When Ettema first found these genes in Loki two years ago, other scientists were skeptical. Perhaps they came from eukaryotes that had contaminated Ettema’s samples. But the presence of such genes in other members of Asgard, collected by different teams from different corners of the world, suggests that they’re real.

This doesn’t mean that the Asgardians are eukaryotes themselves, or even anything close. As James McInernery and Mary O’Connell write, “The distribution of genes formerly thought to be eukaryote-specific is patchy,” so that no single Asgardian has “a full set.” Instead, it seems that “the building blocks for those eukaryote-defining traits were most likely already present in our archaeal ancestors,” says Ettema.

This feeds into a long-running and still unsettled debate about the origin of eukaryotes. Some scientists believe that the bacterium that would become the mitochondria was swallowed by a host cell that was already big, complex, and most of the way to becoming a eukaryote. Others hold that the host was still a true archaeon, and that it was the merger that allowed it to become more complex.
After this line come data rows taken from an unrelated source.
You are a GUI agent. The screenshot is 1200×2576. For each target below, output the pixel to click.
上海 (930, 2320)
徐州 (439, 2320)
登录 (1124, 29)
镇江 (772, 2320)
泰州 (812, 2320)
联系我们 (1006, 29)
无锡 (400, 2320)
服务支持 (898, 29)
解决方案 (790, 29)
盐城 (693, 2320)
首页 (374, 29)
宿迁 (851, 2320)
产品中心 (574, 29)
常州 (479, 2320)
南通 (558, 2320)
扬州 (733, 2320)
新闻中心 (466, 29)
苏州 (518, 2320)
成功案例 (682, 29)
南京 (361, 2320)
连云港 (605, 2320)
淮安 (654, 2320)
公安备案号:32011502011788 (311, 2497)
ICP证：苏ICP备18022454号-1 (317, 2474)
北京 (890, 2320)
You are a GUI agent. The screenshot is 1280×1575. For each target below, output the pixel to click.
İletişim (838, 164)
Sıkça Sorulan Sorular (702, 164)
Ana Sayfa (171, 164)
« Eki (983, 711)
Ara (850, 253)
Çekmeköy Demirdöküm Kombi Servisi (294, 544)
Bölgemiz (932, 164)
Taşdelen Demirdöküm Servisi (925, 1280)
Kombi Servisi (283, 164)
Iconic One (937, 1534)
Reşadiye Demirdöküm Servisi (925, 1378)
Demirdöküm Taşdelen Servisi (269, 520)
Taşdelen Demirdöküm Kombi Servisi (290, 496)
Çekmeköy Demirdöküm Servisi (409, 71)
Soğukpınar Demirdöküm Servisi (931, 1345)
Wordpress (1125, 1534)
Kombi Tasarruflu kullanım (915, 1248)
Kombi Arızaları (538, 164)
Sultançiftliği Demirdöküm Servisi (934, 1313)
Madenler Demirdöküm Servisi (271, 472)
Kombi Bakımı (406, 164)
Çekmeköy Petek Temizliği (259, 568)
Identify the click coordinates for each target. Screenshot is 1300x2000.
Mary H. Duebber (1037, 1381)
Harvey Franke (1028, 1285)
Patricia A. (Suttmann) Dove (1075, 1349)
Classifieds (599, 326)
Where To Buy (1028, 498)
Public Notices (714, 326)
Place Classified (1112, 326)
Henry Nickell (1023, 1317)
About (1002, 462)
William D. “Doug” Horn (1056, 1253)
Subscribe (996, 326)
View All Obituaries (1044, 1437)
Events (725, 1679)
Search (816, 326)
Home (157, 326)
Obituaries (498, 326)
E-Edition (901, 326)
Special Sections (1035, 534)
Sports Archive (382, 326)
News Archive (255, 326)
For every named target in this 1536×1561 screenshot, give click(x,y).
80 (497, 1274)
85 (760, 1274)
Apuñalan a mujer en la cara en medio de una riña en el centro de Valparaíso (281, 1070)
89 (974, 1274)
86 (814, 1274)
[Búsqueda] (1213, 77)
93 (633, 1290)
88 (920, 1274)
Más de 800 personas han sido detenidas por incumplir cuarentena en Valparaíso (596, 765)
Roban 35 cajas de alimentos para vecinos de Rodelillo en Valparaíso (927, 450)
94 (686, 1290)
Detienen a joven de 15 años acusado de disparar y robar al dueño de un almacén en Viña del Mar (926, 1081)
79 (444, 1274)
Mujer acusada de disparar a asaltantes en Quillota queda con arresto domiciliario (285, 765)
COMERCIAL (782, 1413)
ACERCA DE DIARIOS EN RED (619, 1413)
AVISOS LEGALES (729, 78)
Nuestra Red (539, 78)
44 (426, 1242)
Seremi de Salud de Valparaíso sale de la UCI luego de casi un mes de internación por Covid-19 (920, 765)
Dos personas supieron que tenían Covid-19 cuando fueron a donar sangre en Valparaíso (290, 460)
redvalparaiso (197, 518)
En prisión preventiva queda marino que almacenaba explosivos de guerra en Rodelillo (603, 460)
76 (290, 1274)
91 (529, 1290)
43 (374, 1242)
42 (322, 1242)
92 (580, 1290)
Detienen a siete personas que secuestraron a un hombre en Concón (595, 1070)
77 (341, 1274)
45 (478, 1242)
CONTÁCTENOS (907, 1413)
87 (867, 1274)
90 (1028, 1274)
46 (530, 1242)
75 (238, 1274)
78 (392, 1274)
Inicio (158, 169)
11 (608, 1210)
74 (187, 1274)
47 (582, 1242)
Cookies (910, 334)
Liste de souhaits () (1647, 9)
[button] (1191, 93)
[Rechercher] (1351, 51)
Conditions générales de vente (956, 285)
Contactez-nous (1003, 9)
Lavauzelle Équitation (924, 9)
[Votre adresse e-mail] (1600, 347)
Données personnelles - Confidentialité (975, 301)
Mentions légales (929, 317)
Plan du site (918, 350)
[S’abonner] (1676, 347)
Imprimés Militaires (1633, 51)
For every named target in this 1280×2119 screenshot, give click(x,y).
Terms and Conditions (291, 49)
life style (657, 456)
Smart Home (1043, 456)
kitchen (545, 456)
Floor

On the face of it, the presence of eukaryote-y genes in Asgard supports the former idea. But Ettema disagrees. Based on their genomes, “they’re not very sophisticated cells, but they have many of the right components in place,” he says. “They were primed to become eukaryotes.”

This debate is likely to rage on for a while, because no one has actually seen the Asgardians themselves. In the 1980s, scientists developed ways of identifying microbes by searching for their DNA amid environmental samples. This is now the main way of finding new species, but it means that many microbes—like Loki and its kin—are only known through their DNA. No one knows what they look like.

“It’s high on our priority list,” says Ettema. “It’s crucial that we have a look at the cells to see what they’re doing, but that’s extremely hard. Loki was discovered in deep-sea ocean sediments, where you don’t go every day. Thor and Heimdall are present in shallower environments, but they’re less than 0.1 percent of the total microbial community. It’s like looking for a needle in a haystack, but we’re working on it.”